§ **Exercise instructions**:
From the entries that follow, pick out all lines holding "will".

§ **Stored items**:
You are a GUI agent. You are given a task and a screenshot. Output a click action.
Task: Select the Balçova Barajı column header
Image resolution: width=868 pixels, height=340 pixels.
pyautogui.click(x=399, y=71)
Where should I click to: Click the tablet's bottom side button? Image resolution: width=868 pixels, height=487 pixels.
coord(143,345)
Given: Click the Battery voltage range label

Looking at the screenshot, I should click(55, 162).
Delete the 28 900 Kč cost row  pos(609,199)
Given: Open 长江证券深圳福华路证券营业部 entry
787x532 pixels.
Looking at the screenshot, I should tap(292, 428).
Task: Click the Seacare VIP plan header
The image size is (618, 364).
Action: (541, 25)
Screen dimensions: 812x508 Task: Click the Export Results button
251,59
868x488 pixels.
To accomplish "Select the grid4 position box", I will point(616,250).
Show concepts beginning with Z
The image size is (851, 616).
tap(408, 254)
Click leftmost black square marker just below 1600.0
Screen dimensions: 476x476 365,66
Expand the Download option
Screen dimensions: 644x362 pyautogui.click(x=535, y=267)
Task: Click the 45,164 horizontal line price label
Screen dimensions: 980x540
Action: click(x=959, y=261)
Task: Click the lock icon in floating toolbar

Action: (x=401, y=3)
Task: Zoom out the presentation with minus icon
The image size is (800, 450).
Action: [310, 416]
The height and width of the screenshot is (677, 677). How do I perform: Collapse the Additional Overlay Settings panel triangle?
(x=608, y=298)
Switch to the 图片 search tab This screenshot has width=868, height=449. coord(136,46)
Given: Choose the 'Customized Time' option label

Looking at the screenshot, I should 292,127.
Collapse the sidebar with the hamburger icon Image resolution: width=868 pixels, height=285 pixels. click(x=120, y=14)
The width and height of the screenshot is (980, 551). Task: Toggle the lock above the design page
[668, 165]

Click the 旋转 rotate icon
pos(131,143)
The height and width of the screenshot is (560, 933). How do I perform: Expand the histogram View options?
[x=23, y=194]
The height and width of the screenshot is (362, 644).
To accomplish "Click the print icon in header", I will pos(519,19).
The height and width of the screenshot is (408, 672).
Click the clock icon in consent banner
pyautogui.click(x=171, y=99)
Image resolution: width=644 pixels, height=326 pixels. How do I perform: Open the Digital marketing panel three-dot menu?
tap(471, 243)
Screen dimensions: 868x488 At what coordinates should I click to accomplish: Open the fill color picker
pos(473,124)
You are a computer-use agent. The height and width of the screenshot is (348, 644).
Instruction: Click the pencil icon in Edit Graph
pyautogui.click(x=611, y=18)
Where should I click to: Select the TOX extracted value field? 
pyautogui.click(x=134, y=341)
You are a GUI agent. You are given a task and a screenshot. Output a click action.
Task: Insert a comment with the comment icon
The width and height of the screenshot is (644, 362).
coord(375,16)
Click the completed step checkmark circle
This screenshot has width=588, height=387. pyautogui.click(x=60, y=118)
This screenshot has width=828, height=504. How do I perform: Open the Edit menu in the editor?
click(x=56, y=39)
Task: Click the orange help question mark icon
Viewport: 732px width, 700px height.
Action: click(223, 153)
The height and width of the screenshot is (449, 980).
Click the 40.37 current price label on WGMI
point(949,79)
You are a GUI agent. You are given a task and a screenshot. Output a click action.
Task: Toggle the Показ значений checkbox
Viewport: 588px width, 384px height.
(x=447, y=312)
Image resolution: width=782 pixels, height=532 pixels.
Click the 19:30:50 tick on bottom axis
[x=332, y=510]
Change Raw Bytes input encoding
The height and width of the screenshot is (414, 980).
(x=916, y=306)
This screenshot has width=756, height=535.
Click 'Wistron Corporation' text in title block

§ **Output for this exercise**:
To accomplish "Select the grid4 position box", I will point(616,250).
To accomplish "Click the print icon in header", I will pos(519,19).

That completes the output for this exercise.